On April 12, Academic Symphony Orchestra of the Safonov North-Caucasian State Philharmonic will perform on the Main Stage of the Sirius Concert Center. It is one of the oldest symphony ensembles in Russia, dating back to 1895. Founded by the outstanding musician and educator Vasily Safonov, the orchestra has maintained the continuity of the Russian performing tradition for over a century, collaborating with leading conductors and soloists.
The concert program is structured around a comparison of two major lines of Russian musical culture—the St. Petersburg and Moscow symphonic schools. The differences between them are not only geographical but also profoundly artistic. They embody two types of musical thinking, two approaches to imagery, thematics, and orchestration.
The first half will feature works by St. Petersburg composers Nikolai Rimsky-Korsakov and his student Igor Stravinsky. Their music develops the artistic tenets of the "Mighty Handful"—a reliance on folk intonation and a nationally charged figurative structure, as well as a special attention to orchestral color and the vividness of the musical fabric.
The Svetly Prazdnik (lit. Bright Festival, Russian Easter Festival Ouverture), written on authentic themes from Orthodox hymns, embodies a complex and multilayered image of the Easter celebration. As the composer himself noted, it combines memories of Gospel events and ancient prophecies with a sense of the popular joy of the Easter service. The music clearly conveys the transition from the mysterious silence of Holy Saturday to the irrepressible joy of the Resurrection Sunday.
Suite from Stravinsky’s L’Oiseau de feu (The Firebird) ballet represents a different stage in the development of the same tradition. Created in collaboration with Sergei Diaghilev for a season of the Ballets Russes (Russian Ballets), this music became one of the first striking manifestations of the new thinking of the early 20th century. Even contemporaries noted its "fiery" sound—a pulsating energy, brightness, and astonishing richness of orchestral texture. In "Firebird," the St. Petersburg school reaches a new level: orchestral palette becomes an active formative principle, and the sound texture itself is tense and multilayered, anticipating further explorations of 20th-century music.
The second half will feature Pyotr Ilyich Tchaikovsky’s Symphony No. 5—one of the key works not only of the Moscow school but also of the world symphonic repertoire. While the first half focused on the timbre of musical thought, here the principle of symphonism, rooted in the Beethoven tradition, comes to the fore. Conflict and drama become the foundation of development: throughout the cycle, we observe the intense life of the theme and its internal transformations in collisions with contrasting images.

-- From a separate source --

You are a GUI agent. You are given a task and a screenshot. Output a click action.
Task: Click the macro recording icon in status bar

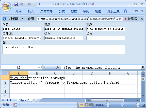pos(15,105)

The symphony’s content extends beyond a specific plot and addresses fundamental questions of human existence—fate, struggle, faith, and inner transcendence. The continuous development of musical thought leads to the finale, yet its meaning remains open: is the theme of fate defeated or, on the contrary, asserts itself in the triumphant sound of the final movement?
By juxtaposing two artistic worlds, the program reveals the depth and richness of the Russian symphonic tradition—from its folk foundation and vibrant orchestral color to the culmination of the lyrical and psychological principles in Tchaikovsky's work.